A actual pandemia decretada pela OMS em Março passado demonstra o quão frágeis são, de facto, as bases em que estão firmados os direitos, até aqui, defendidos como fundamentais. Há ideias que de repente são tidas não só como normais, mas como avançadas.
Em países como a China, por exemplo, há aplicações que detectam infectados, onde andam, o que fazem… Assim, qualquer cidadão, antes de sair de casa, vê quantos infectados estão a circular no seu bairro podendo, desta forma, evitá-los no seu trajecto.
Em Espanha, Suíça, Reino Unido e Polónia já aprovaram a vigilância dos movimentos dos cidadãos através de dados das operadoras de telecomunicações. Este controlo, admitem alguns destes países, serve para vigiar o nível de cumprimento da contenção social.
Em Angola, a ministra da Saúde, Silvia Lutucuta, admitiu o uso de um sistema de rastreio telefónico que permite saber onde as pessoas, que na altura cumpriam quarentena domiciliar, se encontravam. Este dado foi divulgado em conferência de imprensa no dia 21 de Março passado, dias antes da declaração do Estado de Emergência.
Estes casos reflectem como alguns direitos humanos, durante esta pandemia, tornaram-se justificadamente contornáveis. Pela protecção de todos, sacrificam-se os direitos de alguns, mas a seguir esta lógica, não levará a que certas violações sejam normalizadas?
Partilha e divulgação de dados pessoais
Tão logo os primeiros casos foram divulgados no nosso país, começaram a circular, nas redes sociais, resultados de testes médicos e fotografias dos dois primeiros cidadãos diagnosticados com COVID-19. Além disso, circulou uma lista de contactos com nome, número de telefone e morada de cerca de 500 cidadãos que viajaram para o exterior do país.
Estas acções violam o Direito à Privacidade num sentido amplo, e restrito, o direito de reserva sobre a intimidade e a vida privada, nos termos do artigo 32.º/nº1 da Constituição da República de Angola, que reconhece os direitos à identidade pessoal, à capacidade civil, à nacionalidade, ao bom nome e reputação, à imagem, à palavra e à reserva de intimidade da vida familiar.
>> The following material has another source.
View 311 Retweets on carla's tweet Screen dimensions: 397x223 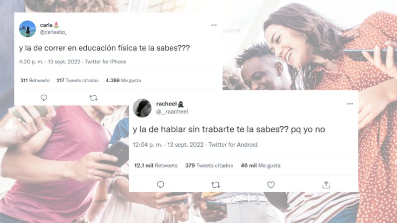coord(35,80)
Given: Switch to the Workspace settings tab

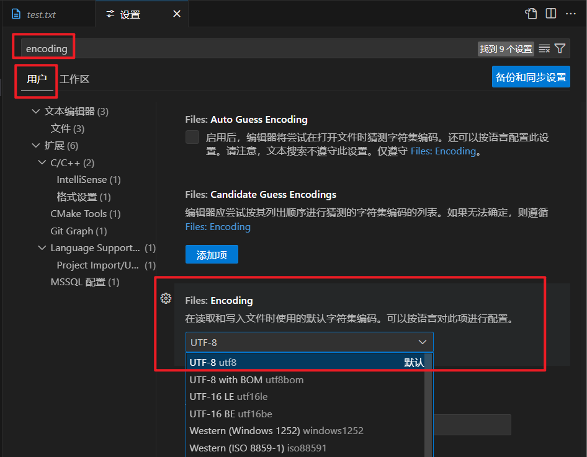Looking at the screenshot, I should [74, 79].
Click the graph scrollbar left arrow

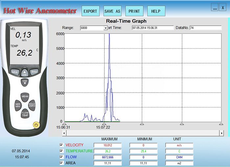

O estado de saúde e a localização pertencem à esfera da vida privada ou íntima de qualquer pessoa. Por outro lado, revelar estes dados pode colocá-los em situação de perigo, tornando-os identificáveis e localizáveis. Ninguém tem o direito de os tornar públicos sem o seu consentimento, antes e, de acordo com artigo 80.º nº 1 do Código Civil, todos devem guardar reserva quanto à intimidade da vida privada de outrem.
Os dados pessoais são também protegidos pelo Decreto Lei 22/11 de 17 de Junho, Lei da Protecção de Dados Pessoais que regula o tratamento de dados pessoais efectuados por qualquer pessoa e entidade do sector público, privado e cooperativo, a fim de garantir o respeito pelas liberdades públicas e os direitos e garantias fundamentais das pessoas singulares.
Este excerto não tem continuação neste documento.